Once.

The spotlights died and the dim illumination that replaced them signalled that a softer song was coming. It was one she’d been practicing for weeks, there in the studio after all her other songs in the set had been fine tuned.

“This song comes from a beautiful little movie called ‘Once’, Ingrid said to her audience. “It’s bittersweet and haunting, and I hope you enjoy it.” She knew her audience and she knew they’d love it. This kind of song had given her career its lift, back when getting a gig and singing to three disinterested people was obviously not getting her anywhere.

Tonight was a special night for her. Alan, who had always been a huge supporter and never scared to tell her when a song was wrong for her, would be here. In fact, she was surprised he wasn’t here yet, and she felt a little anxious. She loved him but she’d never told him. “He brings out the best in me,” she’d said more than once, laughing to cover her shyness.

The guitar gently began, and the piano came quietly to life.

“I don’t know you, 

but I want you,

all the more for that.

Words fall through me

and always fool me

and I can’t react.”

A slight movement at the side of the stage caught her attention and she glanced that way. From out of the dark recesses a voice floated, sounding so reminiscent of Andrea Bocelli’s magnificent tenor that she was stunned. That beautiful voice took up the song’s next lines, floating out into the ether and into the hearts of the audience.

“And games that never amount

to more than they’re meant

will play themselves out.”

It was Alan, and it was a version of him she’d never seen or imagined. His voice was incredible, and it felt as if he was singing just for her. She recovered as he walked onto the stage and stood next to her. Together, they sang:

“Take this sinking boat

and point it home

we’ve still got time.

Raise your hopeful voice

you have the choice

you’ve made it now.”

Even before they finished the song the applause of the audience thundered and people were on their feet, clapping and cheering wildly. It was a beautiful rendition of the original and it touched the hearts of hundreds.

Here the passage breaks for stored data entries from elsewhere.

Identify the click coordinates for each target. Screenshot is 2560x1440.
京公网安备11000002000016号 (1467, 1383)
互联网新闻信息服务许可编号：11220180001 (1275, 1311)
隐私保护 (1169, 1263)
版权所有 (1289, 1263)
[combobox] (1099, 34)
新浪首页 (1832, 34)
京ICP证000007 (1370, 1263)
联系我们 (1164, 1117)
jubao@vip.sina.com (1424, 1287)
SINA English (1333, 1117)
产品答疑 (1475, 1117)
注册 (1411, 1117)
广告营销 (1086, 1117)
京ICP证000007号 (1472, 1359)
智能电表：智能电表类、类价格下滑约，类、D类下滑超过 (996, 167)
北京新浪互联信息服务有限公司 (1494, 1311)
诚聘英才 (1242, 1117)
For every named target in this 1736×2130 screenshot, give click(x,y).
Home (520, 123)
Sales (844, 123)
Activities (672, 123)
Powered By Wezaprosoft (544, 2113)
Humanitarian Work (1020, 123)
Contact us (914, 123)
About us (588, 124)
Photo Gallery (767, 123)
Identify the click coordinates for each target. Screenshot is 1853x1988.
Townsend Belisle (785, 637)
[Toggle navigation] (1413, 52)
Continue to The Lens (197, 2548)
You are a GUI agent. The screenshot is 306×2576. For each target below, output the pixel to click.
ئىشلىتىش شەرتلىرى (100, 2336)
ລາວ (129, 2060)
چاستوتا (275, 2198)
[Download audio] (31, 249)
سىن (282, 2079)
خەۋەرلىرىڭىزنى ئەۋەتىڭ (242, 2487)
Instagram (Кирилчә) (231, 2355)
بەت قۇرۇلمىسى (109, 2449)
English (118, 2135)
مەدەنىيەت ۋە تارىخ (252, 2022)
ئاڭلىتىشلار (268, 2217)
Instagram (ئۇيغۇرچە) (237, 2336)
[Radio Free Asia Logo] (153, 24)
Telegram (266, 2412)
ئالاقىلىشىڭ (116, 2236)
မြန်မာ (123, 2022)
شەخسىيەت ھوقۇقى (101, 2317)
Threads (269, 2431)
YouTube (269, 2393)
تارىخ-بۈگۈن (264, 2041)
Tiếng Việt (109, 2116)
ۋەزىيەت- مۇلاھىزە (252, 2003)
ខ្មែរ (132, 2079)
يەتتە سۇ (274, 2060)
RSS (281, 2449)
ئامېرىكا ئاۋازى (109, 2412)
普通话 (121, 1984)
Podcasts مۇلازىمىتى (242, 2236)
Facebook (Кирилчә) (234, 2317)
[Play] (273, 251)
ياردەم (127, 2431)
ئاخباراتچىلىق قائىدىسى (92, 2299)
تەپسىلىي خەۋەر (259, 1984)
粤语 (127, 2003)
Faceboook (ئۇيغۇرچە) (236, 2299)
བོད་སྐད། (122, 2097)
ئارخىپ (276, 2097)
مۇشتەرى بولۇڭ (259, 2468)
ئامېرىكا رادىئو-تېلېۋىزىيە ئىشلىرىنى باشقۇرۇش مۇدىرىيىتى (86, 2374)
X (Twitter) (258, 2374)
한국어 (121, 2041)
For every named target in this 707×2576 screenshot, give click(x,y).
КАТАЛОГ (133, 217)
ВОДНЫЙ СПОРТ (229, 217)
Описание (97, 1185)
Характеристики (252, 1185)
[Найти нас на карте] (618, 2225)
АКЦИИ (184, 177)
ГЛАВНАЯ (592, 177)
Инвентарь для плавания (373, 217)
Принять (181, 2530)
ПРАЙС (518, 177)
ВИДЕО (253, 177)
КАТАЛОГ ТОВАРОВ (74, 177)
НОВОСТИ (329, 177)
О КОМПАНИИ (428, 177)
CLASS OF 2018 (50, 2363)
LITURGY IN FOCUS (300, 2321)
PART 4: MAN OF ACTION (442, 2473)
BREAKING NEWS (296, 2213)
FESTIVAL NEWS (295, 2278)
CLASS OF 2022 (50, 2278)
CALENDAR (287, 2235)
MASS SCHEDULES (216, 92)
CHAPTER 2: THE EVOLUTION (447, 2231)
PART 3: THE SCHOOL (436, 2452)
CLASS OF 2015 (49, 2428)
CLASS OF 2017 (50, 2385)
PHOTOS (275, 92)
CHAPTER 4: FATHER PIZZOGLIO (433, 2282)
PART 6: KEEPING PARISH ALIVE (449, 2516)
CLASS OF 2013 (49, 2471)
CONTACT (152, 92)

“Ummm … this is a friend of mine, Alan, and until we heard him I had no idea he could sing,” Ingrid said, looking at him as if for the first time.

“I’ve always been too tongue-tied around you to mention it,” he said quietly.

“Too tongue-tied?” she said with a hint of laughter in her voice, as if she couldn’t believe this guy with the amazing voice would have a confidence problem.

“Yes, it happens when you love someone but you’re too scared to breathe because they might not love you back,” he said, looking into her eyes.

Ingrid’s first album was born that night and went double platinum soon after its release. First Kiss was a phenomenon, a love story, that began when lips touched there on a stage after a heartwarming, spontaneous duet the audience would fondly remember for years.

Perhaps this is what Hansard and Irglova hoped for when they wrote Falling Slowly.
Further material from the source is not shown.